Exercise —
Find every line of the records that has "agent" and return it.

Task material —

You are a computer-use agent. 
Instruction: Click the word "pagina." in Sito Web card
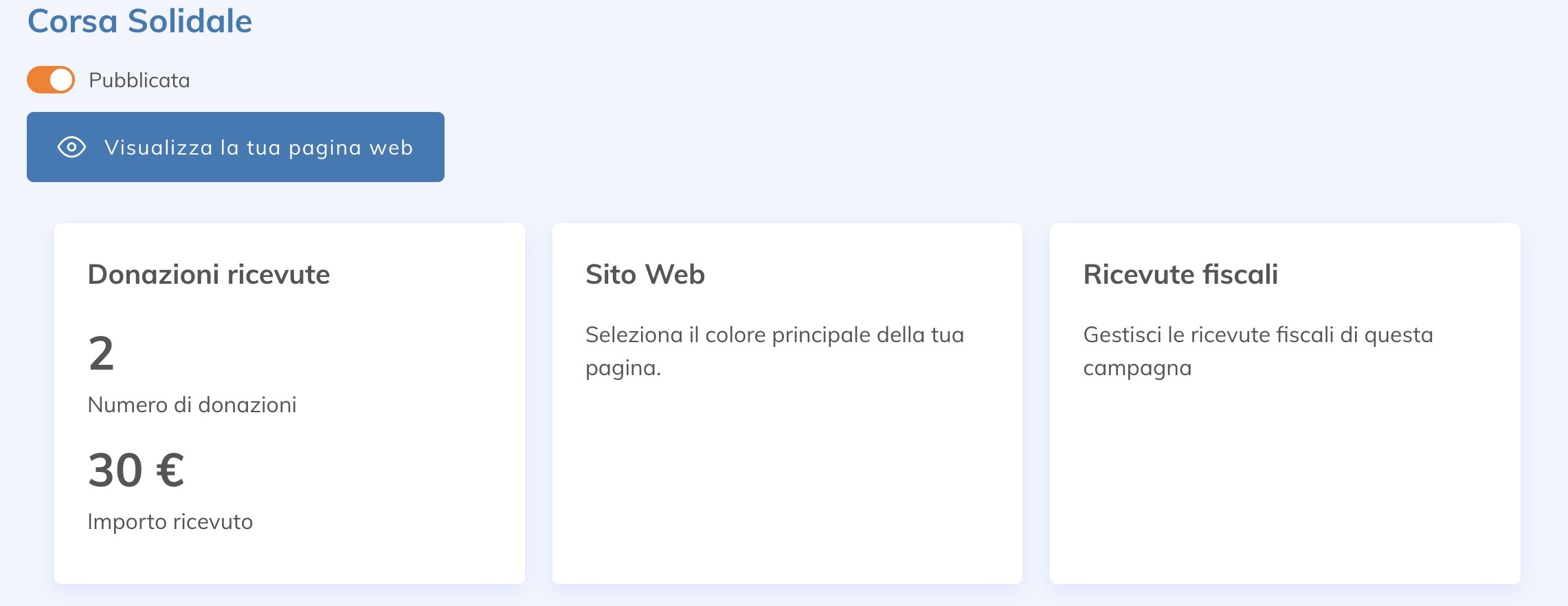tap(623, 368)
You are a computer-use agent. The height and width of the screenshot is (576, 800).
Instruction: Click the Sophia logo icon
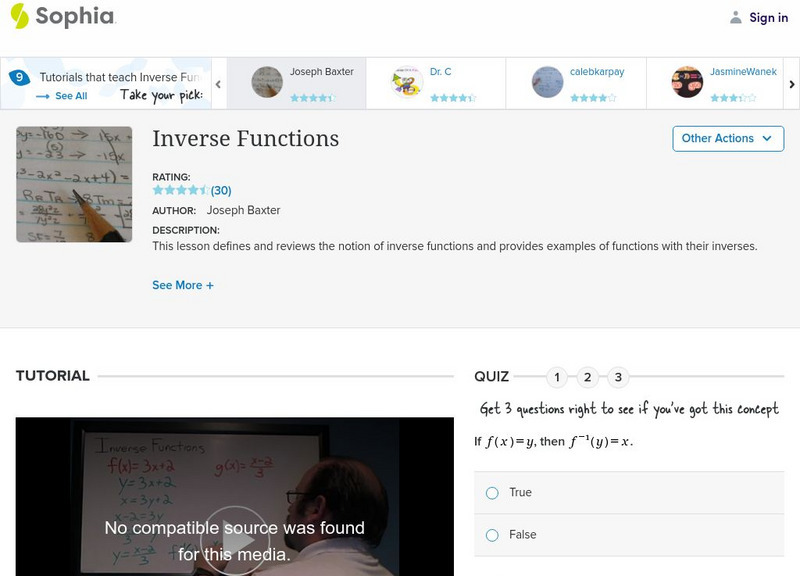(19, 16)
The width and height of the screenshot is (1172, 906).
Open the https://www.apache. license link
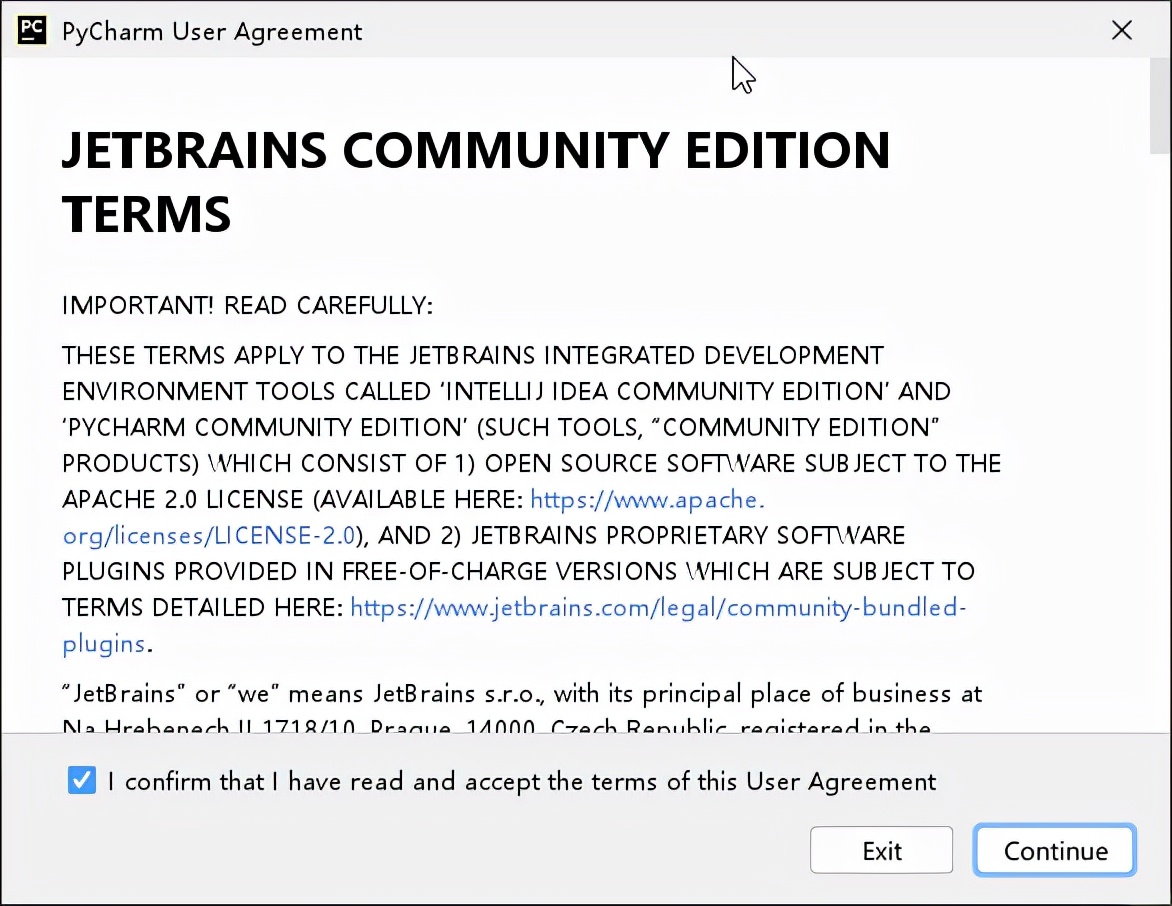pyautogui.click(x=647, y=499)
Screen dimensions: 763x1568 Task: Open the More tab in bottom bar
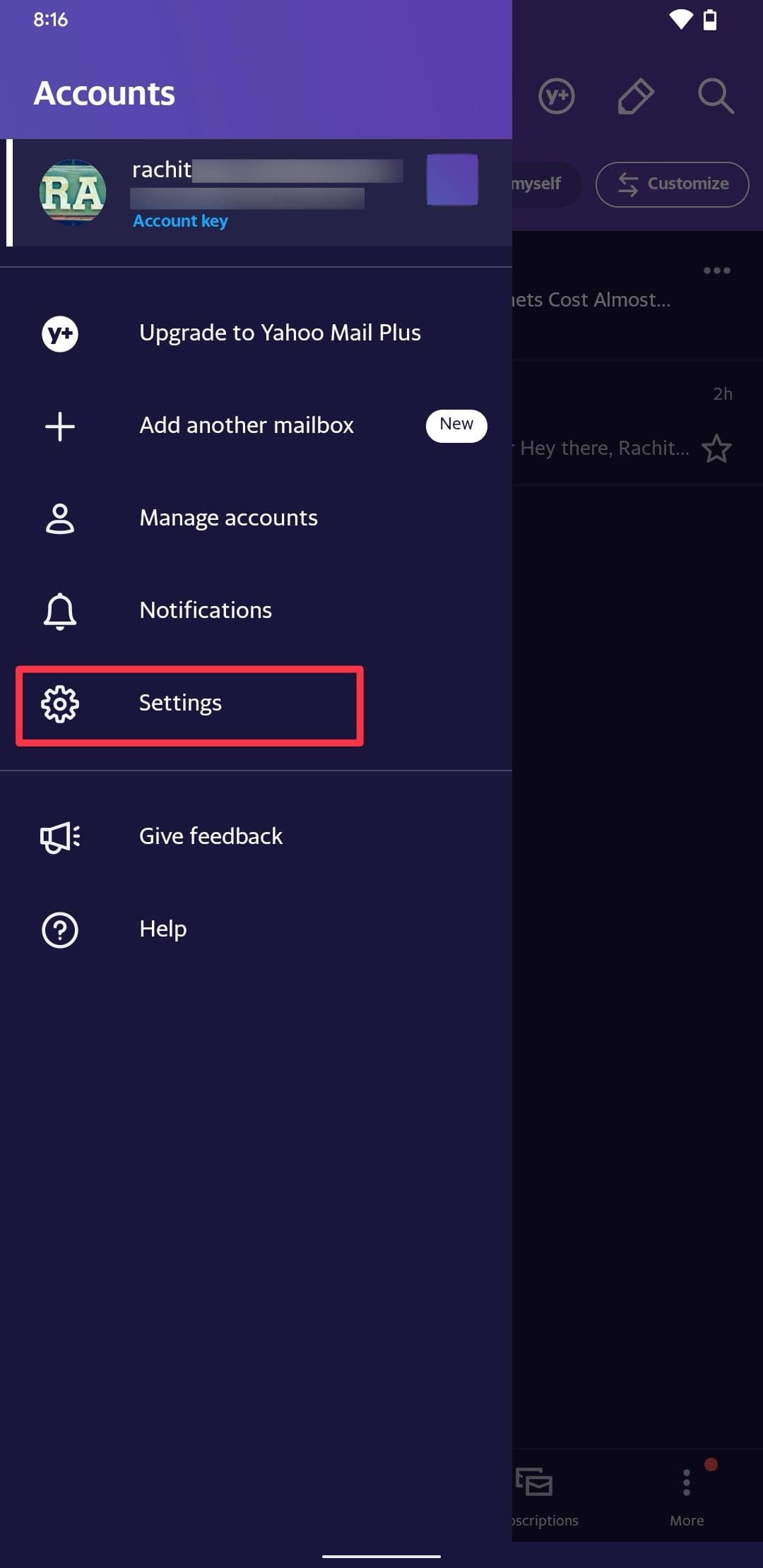click(687, 1492)
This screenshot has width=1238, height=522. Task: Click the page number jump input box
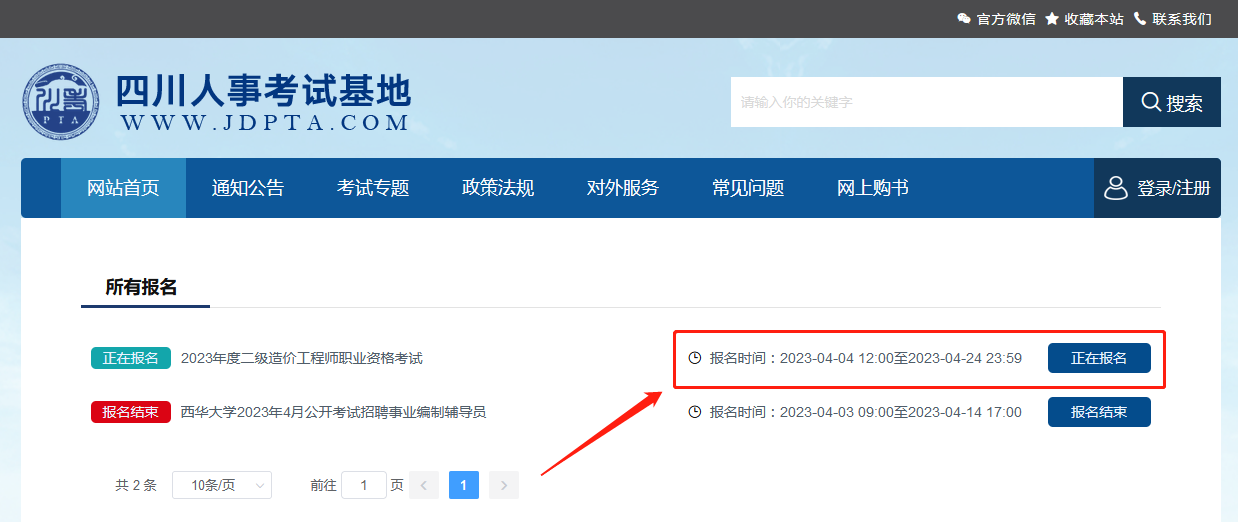364,485
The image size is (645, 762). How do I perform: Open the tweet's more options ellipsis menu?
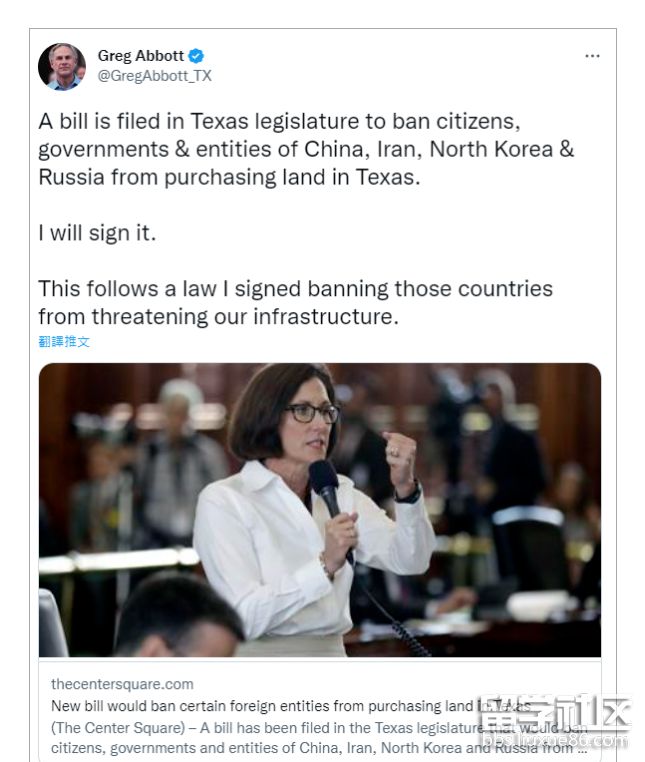(x=592, y=56)
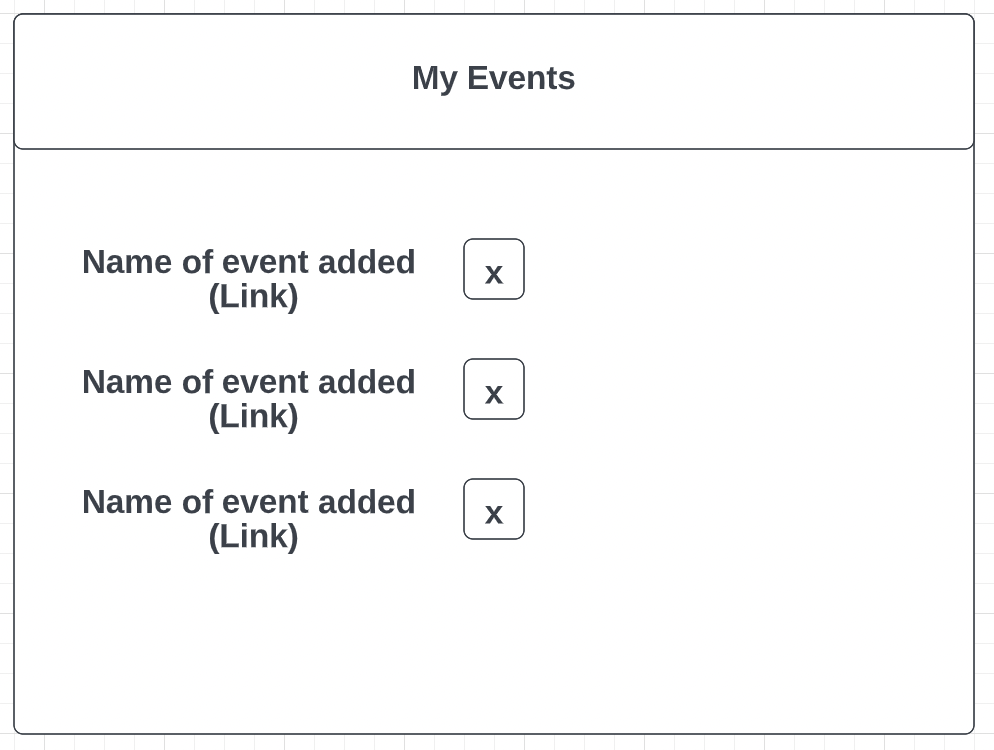
Task: Select the "My Events" header title text
Action: (494, 79)
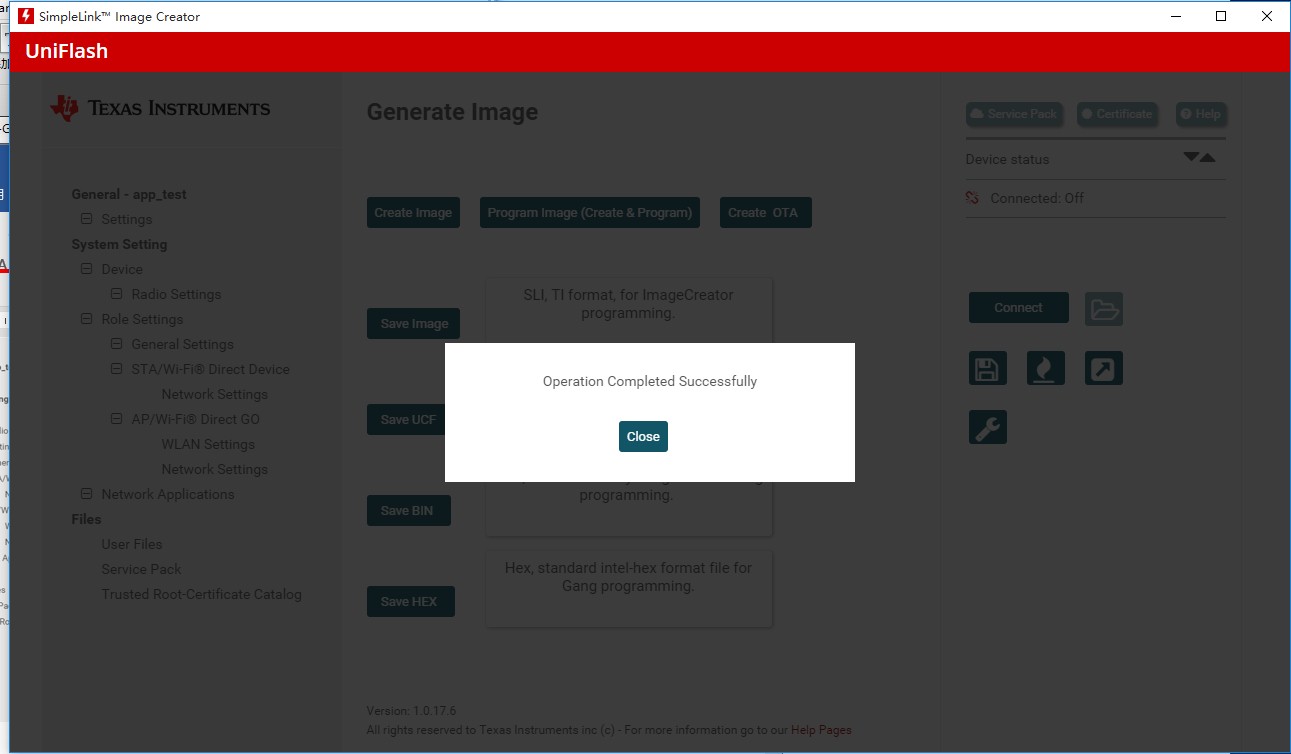Open User Files in sidebar

click(x=131, y=544)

Written response —
You are a computer-use agent. 
You are a computer-use agent. The height and width of the screenshot is (576, 800).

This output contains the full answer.